| EXERCISE BRIEF |
Write the data out again, exactly as given.
##### STUDY MATERIAL #####
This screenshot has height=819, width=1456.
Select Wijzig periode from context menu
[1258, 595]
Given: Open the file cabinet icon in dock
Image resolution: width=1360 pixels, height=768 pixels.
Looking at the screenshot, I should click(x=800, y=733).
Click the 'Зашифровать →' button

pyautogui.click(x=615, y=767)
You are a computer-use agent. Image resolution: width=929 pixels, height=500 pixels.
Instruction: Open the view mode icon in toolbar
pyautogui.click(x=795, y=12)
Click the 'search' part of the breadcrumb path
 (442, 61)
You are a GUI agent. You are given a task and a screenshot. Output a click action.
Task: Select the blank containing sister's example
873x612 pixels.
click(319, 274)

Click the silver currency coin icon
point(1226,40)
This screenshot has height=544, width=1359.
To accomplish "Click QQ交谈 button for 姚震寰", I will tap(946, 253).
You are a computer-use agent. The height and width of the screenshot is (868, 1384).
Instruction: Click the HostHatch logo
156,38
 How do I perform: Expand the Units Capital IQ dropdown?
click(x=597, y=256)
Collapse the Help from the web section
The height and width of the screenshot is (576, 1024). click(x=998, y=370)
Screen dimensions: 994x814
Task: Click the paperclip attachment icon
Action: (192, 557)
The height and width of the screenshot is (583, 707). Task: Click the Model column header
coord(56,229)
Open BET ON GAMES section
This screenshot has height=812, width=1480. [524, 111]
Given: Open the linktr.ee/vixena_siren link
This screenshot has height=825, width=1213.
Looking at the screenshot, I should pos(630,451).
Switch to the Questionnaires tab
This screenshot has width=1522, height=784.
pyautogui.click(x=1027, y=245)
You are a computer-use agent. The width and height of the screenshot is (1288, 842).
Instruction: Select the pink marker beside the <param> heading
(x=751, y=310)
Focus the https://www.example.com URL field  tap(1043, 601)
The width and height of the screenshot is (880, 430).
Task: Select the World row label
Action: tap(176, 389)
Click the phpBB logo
#####
| RESPONSE |
This screenshot has height=819, width=1456.
Select Wijzig periode from context menu
[1258, 595]
Given: Open the file cabinet icon in dock
Image resolution: width=1360 pixels, height=768 pixels.
Looking at the screenshot, I should click(x=800, y=733).
Click the 'Зашифровать →' button

pyautogui.click(x=615, y=767)
You are a computer-use agent. Image resolution: width=929 pixels, height=500 pixels.
Instruction: Open the view mode icon in toolbar
pyautogui.click(x=795, y=12)
Click the 'search' part of the breadcrumb path
 (442, 61)
You are a GUI agent. You are given a task and a screenshot. Output a click action.
Task: Select the blank containing sister's example
873x612 pixels.
click(319, 274)

Click the silver currency coin icon
point(1226,40)
This screenshot has height=544, width=1359.
To accomplish "Click QQ交谈 button for 姚震寰", I will tap(946, 253).
You are a computer-use agent. The height and width of the screenshot is (868, 1384).
Instruction: Click the HostHatch logo
156,38
 How do I perform: Expand the Units Capital IQ dropdown?
click(x=597, y=256)
Collapse the Help from the web section
The height and width of the screenshot is (576, 1024). click(x=998, y=370)
Screen dimensions: 994x814
Task: Click the paperclip attachment icon
Action: (192, 557)
The height and width of the screenshot is (583, 707). Task: Click the Model column header
coord(56,229)
Open BET ON GAMES section
This screenshot has height=812, width=1480. [524, 111]
Given: Open the linktr.ee/vixena_siren link
This screenshot has height=825, width=1213.
Looking at the screenshot, I should pos(630,451).
Switch to the Questionnaires tab
This screenshot has width=1522, height=784.
pyautogui.click(x=1027, y=245)
You are a computer-use agent. The width and height of the screenshot is (1288, 842).
Instruction: Select the pink marker beside the <param> heading
(x=751, y=310)
Focus the https://www.example.com URL field  tap(1043, 601)
The width and height of the screenshot is (880, 430).
Task: Select the World row label
Action: tap(176, 389)
Click the phpBB logo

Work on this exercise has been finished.